The hp will come from the windings. Assuming the armature has the same dimensions, I would think it would work, but I think thats a large assumption without seeing it apart. Any motor will need x amount of hp to start up and run based on its mass, but won't actually be running at full hp, or full amps. Its more of what it is capable of doing. As load is applied, amps rise. The amps and volts will let you know how much hp its pulling.

The amps rating for that motor's switches or contacts may need to be verified as you would be going bigger and start up amps higher, but 3/4hp is not all that big.

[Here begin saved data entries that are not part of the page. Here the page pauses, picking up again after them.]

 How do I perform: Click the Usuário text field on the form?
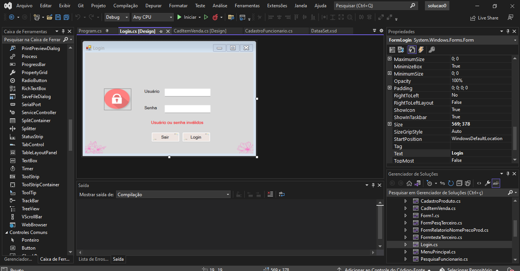point(187,92)
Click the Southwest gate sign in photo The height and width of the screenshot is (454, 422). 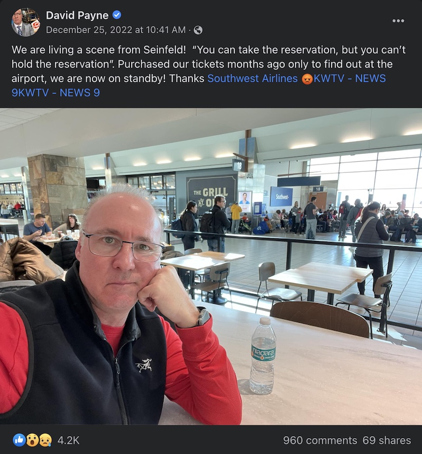coord(281,197)
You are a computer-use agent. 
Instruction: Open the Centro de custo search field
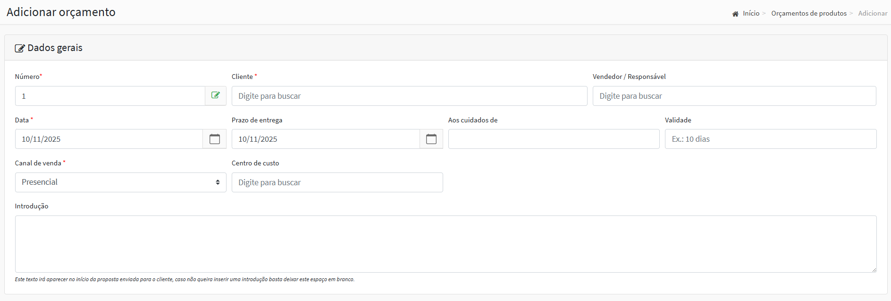(337, 182)
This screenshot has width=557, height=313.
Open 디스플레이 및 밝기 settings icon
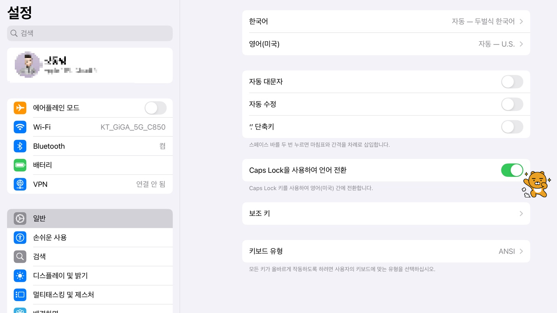tap(20, 276)
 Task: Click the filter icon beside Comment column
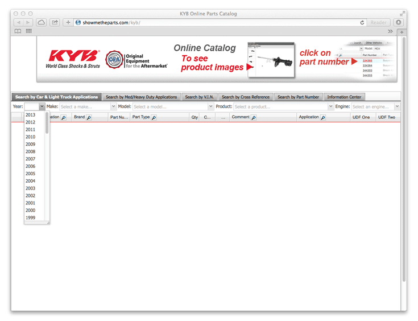tap(254, 117)
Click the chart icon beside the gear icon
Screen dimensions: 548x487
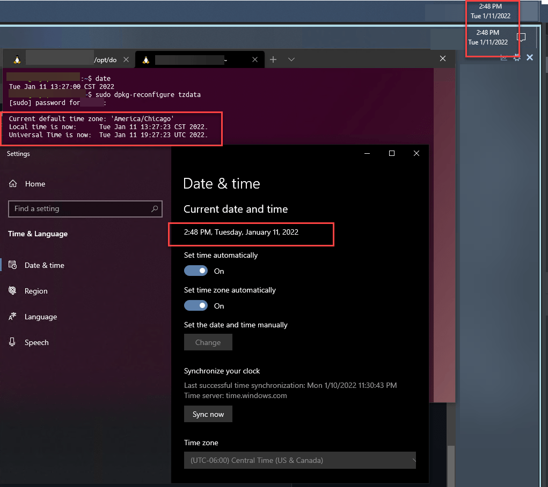(503, 57)
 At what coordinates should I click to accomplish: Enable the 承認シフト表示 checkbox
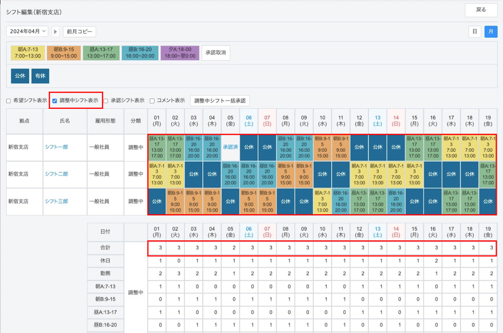[x=106, y=101]
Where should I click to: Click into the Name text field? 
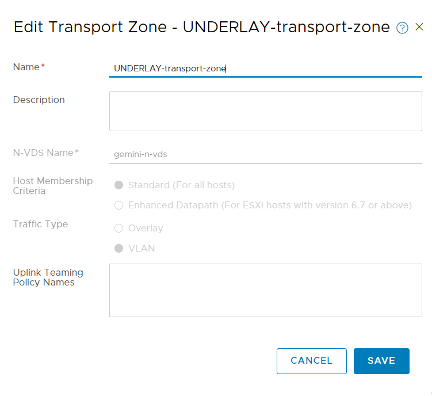265,68
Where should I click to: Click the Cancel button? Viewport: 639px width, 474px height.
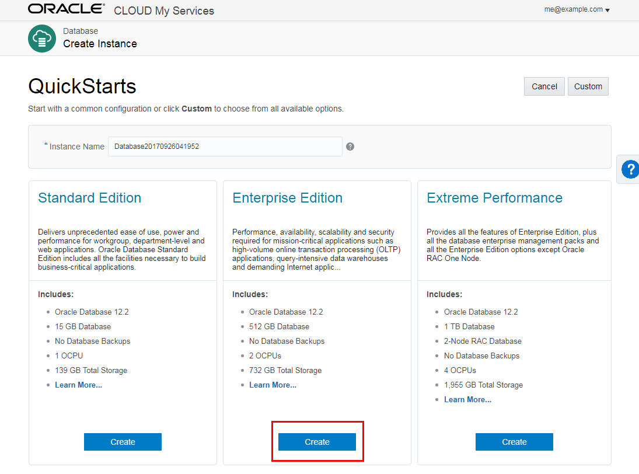pos(544,86)
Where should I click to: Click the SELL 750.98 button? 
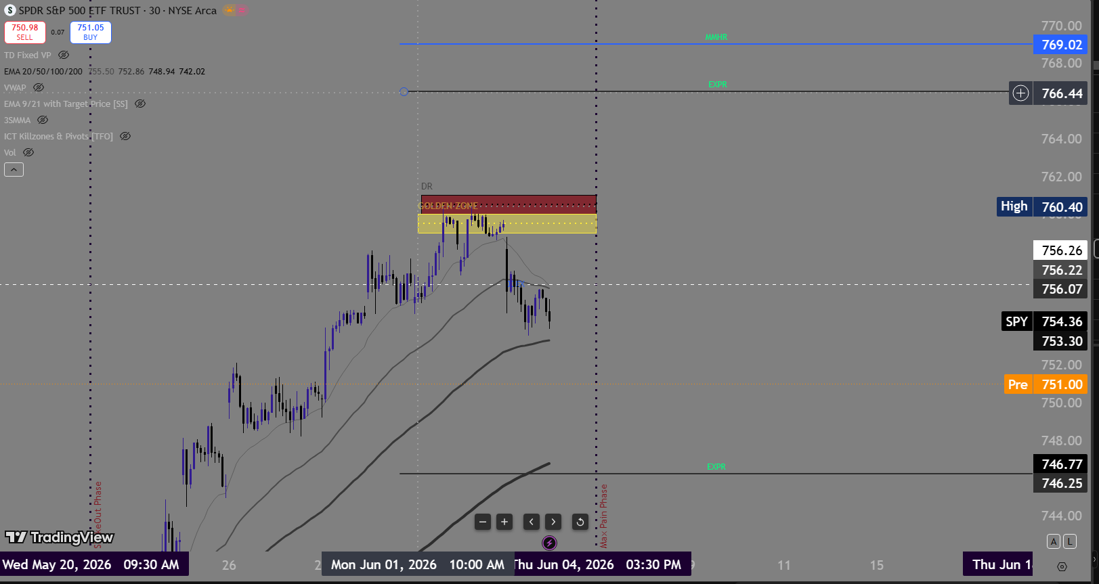point(25,32)
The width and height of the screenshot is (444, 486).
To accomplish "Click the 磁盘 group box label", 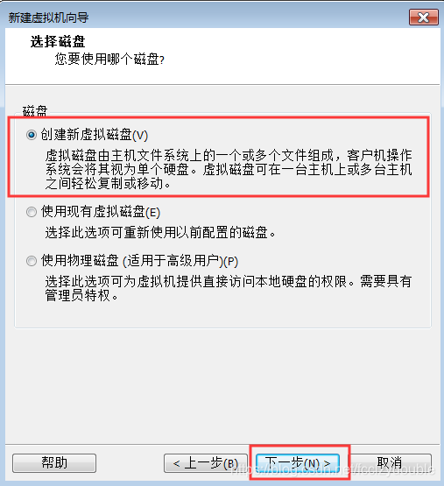I will [35, 111].
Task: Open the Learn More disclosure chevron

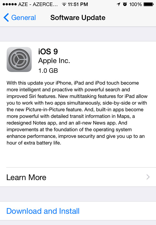Action: 148,177
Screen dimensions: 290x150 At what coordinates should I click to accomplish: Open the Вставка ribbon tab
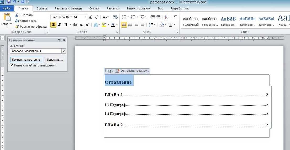[42, 8]
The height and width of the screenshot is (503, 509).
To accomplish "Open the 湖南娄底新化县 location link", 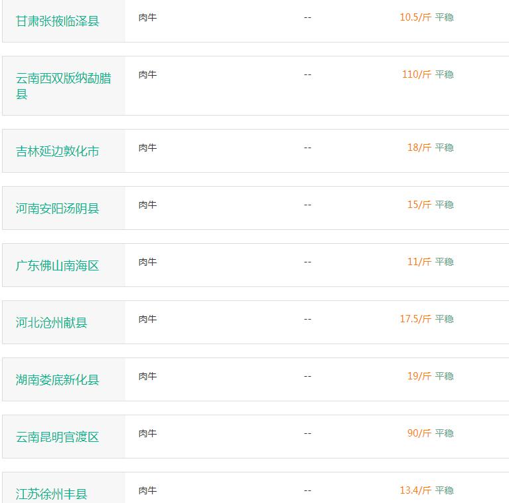I will point(58,380).
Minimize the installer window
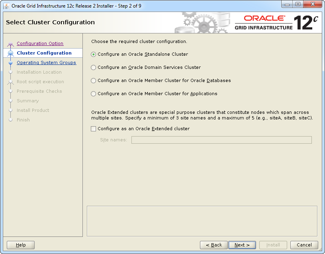This screenshot has height=254, width=325. 288,5
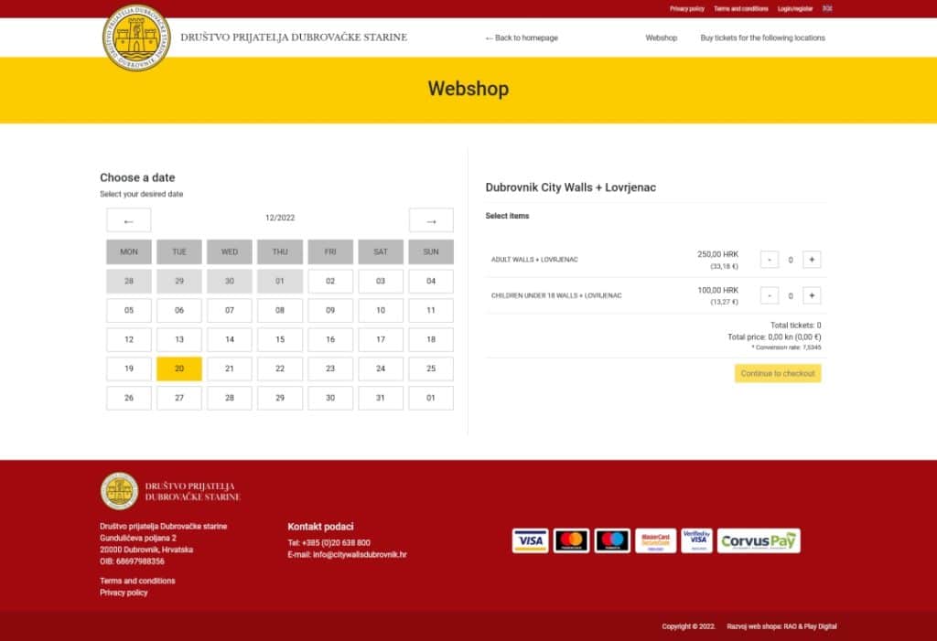
Task: Click the Visa payment icon
Action: click(x=529, y=540)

My only other concern might be if you crashed or hit a stop of some sort, the 3/4 hp might break more stuff, lol.
 
The hp will come from the windings. Assuming the armature has the same dimensions, I would think it would work, but I think thats a large assumption without seeing it apart. Any motor will need x amount of hp to start up and run based on its mass, but won't actually be running at full hp, or full amps. Its more of what it is capable of doing. As load is applied, amps rise. The amps and volts will let you know how much hp its pulling.

The amps rating for that motor's switches or contacts may need to be verified as you would be going bigger and start up amps higher, but 3/4hp is not all that big.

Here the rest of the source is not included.